[bitsandchips]: Pascal to not have improved Async Compute over Maxwell

airfathaaaaa · May 18, 2016

2is said:
It won't stop him. It won't stop me, it won't stop anyone. Notice how the AMD praise is already starting to narrow. First it was amd is better at DX12, not it's AMD is better at DX12 WITH Async Compute.

There's a reason why AOTS keeps being brought up... It's all the ADF has got, and it isn't much... So yeah, it isn't going to stop anyone from doing anything. Sorry to break the news, but AMD will have to do a lot more then continue to fall further behind to gain market share. Deluding their existing fanbase isn't going to get them there.

actually if you take out gow and rotr in most cases when people compare refrence to refrence and not fury x with highly clocked 980ti amd is ahead

and i think you dont understand why we play the aots card... its not because the perf its about to reveal what nvidia keep saying
also newsflash http://www.eteknix.com/amd-makes-gains-discrete-graphics-market/

sontin · May 18, 2016

Despoiler said:
https://www.youtube.com/watch?v=Bh7ECiXfMWQ&app=desktop

-The dynamic load balancing feature of Pascal is confirmed to be in the driver. 3m:25s

And the hardware can override the driver setting. I like how you ignore this part. :thumbsup:

Det0x · May 18, 2016

sontin said:
And the hardware can override the driver setting. I like how you ignore this part. :thumbsup:

I will copy some posts from a other forum

What I noticed, is that a couple of reviewers got confused by the term "Async Compute", using it both for the DX11 extension for explicit preemption by high priority context, and the asynchronous queues in DX12. And mixing these together badly, stating that Pascal would now fully support Async Compute in DX12 because it can do preemption now, or that Maxwell could perform the context switch (the reassignment of SMMs) in DX12 at draw call borders.
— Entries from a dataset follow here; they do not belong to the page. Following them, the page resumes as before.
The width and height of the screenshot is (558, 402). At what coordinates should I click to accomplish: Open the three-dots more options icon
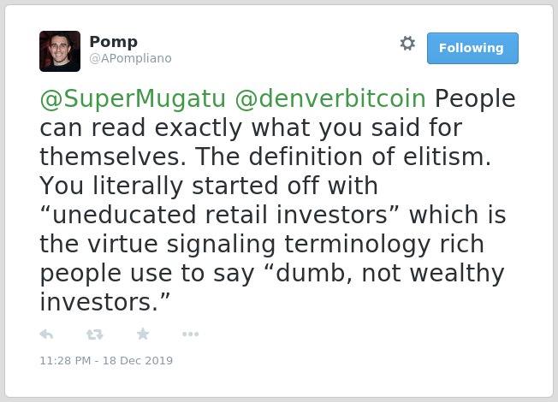190,334
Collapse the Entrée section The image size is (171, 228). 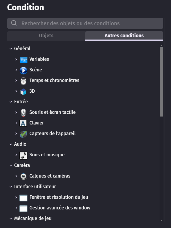click(11, 102)
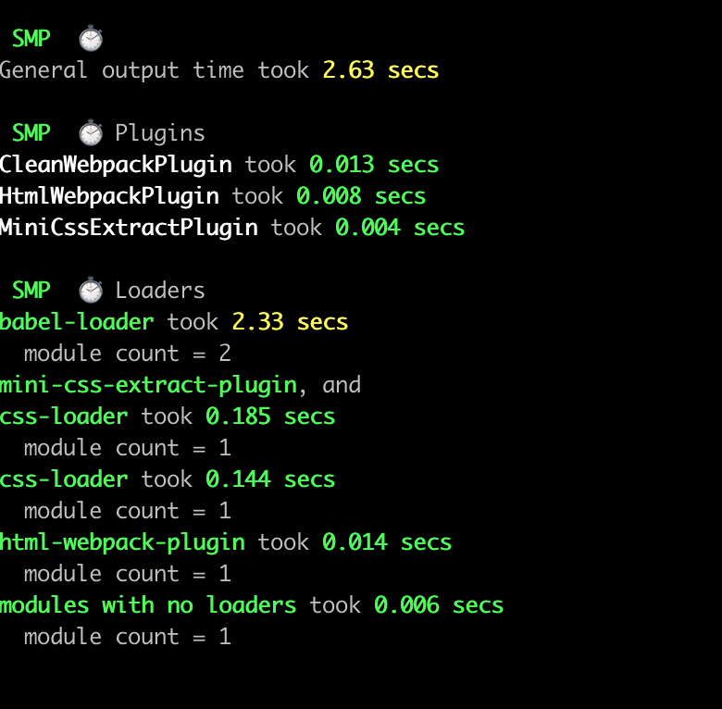Click the mini-css-extract-plugin loader name

point(148,385)
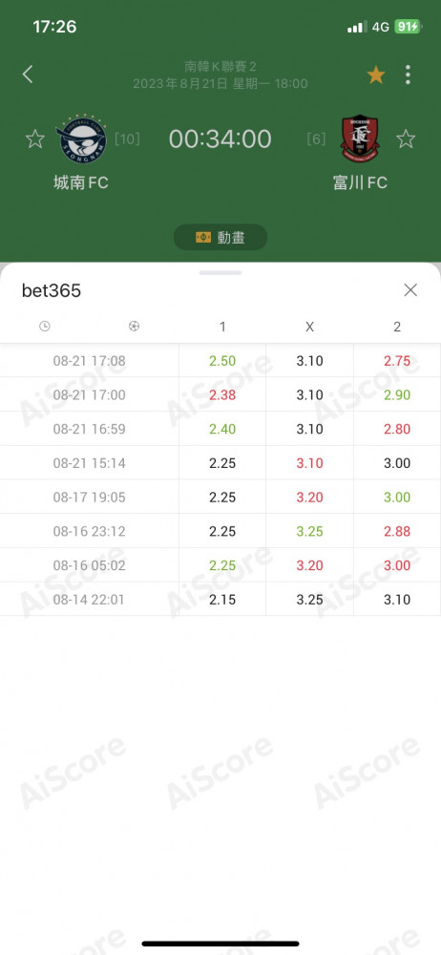Select the 08-14 22:01 opening odds row

pyautogui.click(x=221, y=600)
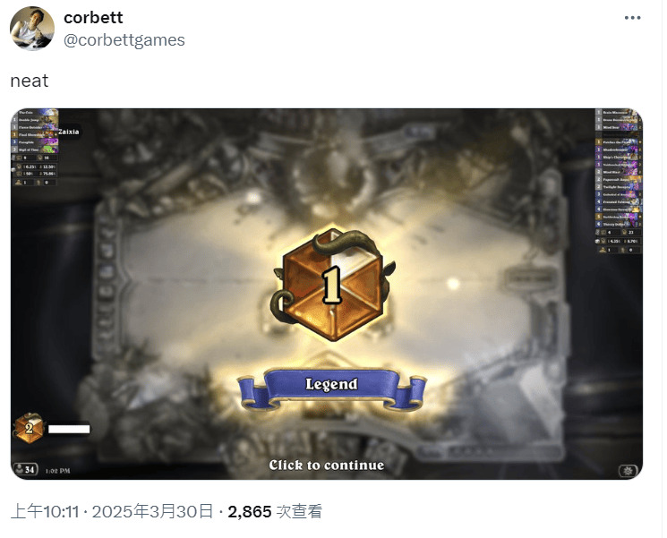Open corbett's profile avatar picture

point(32,29)
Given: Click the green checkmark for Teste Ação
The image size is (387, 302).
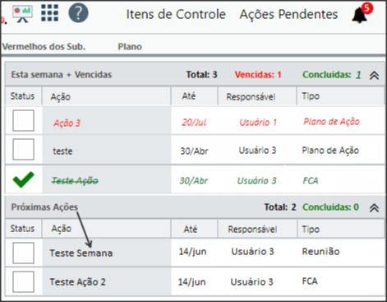Looking at the screenshot, I should coord(23,179).
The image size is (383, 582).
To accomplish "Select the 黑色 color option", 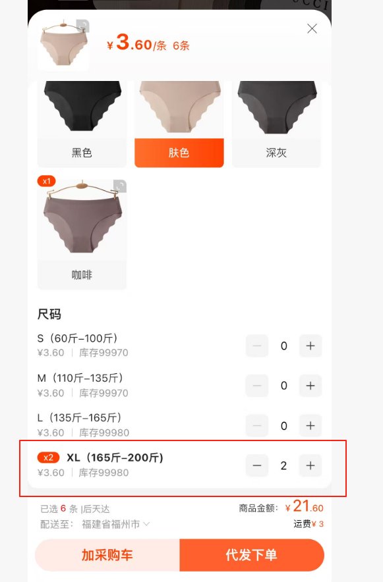I will (82, 124).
I would say NVs marketing for fuzzing this term was a complete success.

Pre-emption is something else entirely, i.e. an explicit interrupt for high priority tasks.

Yes preemption and async are different. Sebbi over at beyond3d explained this greatly. Nvidia didn´t talk about async, only preemption and it improved its granularity in Pascal, compiler level doable.

Async in AoTS are compute tasks. The feature is called async-compute but you can run it like an "async-compute" architecture (ala GCN) capable of running at the same time both compute and graphics tasks at CU level or fully using entirely a SM for compute or graphics like Nvidia does.

No async compute in sight.

You can read and learn more over at beyond3d here:

https://forum.beyond3d.com/threads/nvidia-pascal-reviews-1080-and-1070.57930/page-6

*edit*

The way I see it Pascal's dynamic load balancing is functionally equivalent to GCN's async shaders. At least I haven't seen anything to indicate otherwise.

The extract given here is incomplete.